A major headache today with operations is that each developer has to install and configure all the tools used in playbooks. The above architecture means this can be replaced with containerized environments provisioned with role accounts. All that needs to be installed on the client is a browser and network access.

Remote Debugging

When troubleshooting problems with VMs or Containers its often necessary to execute commands within those containers or environments. The above architecture would mean we could start the RunMe server inside the target (E.g. as a K8s ephemeral container) and then execute parts of our playbooks inside that machine.

Runme by extension VS Code's Remote Development capabilities supports these scenarios in multiple ways.
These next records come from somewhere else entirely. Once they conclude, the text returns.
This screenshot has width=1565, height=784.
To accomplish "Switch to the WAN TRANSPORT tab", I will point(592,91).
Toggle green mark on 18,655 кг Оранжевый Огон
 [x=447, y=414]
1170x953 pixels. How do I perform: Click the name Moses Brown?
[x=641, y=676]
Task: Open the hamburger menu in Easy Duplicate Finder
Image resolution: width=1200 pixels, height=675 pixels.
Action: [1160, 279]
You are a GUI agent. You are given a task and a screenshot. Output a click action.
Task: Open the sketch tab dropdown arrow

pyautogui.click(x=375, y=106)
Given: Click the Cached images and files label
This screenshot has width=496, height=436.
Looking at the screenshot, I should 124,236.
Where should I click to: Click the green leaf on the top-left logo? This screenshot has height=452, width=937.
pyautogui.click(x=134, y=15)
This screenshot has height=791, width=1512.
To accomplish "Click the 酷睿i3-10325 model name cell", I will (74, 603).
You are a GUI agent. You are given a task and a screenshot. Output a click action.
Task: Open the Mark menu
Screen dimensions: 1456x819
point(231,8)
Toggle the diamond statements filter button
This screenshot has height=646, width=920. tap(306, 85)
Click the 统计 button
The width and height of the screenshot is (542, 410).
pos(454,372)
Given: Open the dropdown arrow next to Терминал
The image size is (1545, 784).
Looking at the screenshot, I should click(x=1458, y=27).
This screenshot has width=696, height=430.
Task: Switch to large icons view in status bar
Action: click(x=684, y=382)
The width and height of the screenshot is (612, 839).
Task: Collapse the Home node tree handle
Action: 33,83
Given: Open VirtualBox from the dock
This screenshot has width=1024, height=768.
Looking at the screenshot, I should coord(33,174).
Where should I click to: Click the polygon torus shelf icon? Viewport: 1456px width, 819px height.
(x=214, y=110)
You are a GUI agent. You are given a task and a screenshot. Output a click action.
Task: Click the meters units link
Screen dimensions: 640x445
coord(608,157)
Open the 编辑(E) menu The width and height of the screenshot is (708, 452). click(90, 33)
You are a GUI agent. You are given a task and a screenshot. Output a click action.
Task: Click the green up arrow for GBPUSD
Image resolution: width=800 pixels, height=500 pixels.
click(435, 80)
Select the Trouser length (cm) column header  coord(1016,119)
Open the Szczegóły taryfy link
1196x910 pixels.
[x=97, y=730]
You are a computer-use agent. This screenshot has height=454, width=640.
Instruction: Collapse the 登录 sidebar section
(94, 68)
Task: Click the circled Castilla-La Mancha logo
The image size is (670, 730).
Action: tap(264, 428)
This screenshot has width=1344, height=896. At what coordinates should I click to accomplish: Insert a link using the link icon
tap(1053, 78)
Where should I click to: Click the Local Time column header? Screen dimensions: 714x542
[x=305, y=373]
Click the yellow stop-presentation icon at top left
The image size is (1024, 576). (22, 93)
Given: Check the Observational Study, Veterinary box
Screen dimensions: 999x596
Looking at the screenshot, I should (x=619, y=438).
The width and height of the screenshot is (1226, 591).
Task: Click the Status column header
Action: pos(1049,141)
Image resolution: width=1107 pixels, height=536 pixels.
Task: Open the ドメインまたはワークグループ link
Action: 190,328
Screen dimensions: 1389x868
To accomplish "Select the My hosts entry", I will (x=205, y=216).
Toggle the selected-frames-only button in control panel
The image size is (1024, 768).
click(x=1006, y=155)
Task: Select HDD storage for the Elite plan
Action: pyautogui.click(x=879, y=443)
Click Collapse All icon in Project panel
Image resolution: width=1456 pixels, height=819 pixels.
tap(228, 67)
They are well maintained by MSFT and Docker and have whether we "believe" it or not come with credibility of Microsoft' & Docker's brands.

  1. Attach VS Code to Bastion via SSH: https://docs.runme.dev/how-runme-works/runme-via-ssh#how-to-set-up-ssh-connection-in-vs-code No change in the Runme notebook UX changes, except that now the host system is your jumphost.

  2. First-class Devcontainer Support: https://docs.runme.dev/guide/devcontainer I call this "opscontainer" but the idea is the same as SSH. Instead of the bastion host, you run against a locally hosted container.

While we are open to improve the engineer's experience we're "trying" really hard to build on existing open standards and leverage all the benefits that come with it.

Btw, here's an example repo from a recent talk I've given at Rejekts: https://github.com/stateful/rejekts-eu-2024

jlewi commented 2 weeks ago

Thanks that's useful context.

So I think the partial work around today would be to use the vscode option in RunMe to specify the gRPC address of the RunME server and use a remote server. I would still use vscode locally. I plan on experimenting with this soon.

This is different from VSCode in ssh because the filesystem where notebooks are stored and the server where commands are running are colocated.

sourishkrout commented 2 weeks ago

So I think the partial work around today would be to use the vscode option in RunMe to specify the gRPC address of the RunME server and use a remote server. I would still use vscode locally. I plan on experimenting with this soon.

This is different from VSCode in ssh because the filesystem where notebooks are stored and the server where commands are running are colocated.

Please let me know how that goes. Another experiment you could give a try is to run Runme's kernel server through an SSH tunnel which is likely not so different than using a remote socket.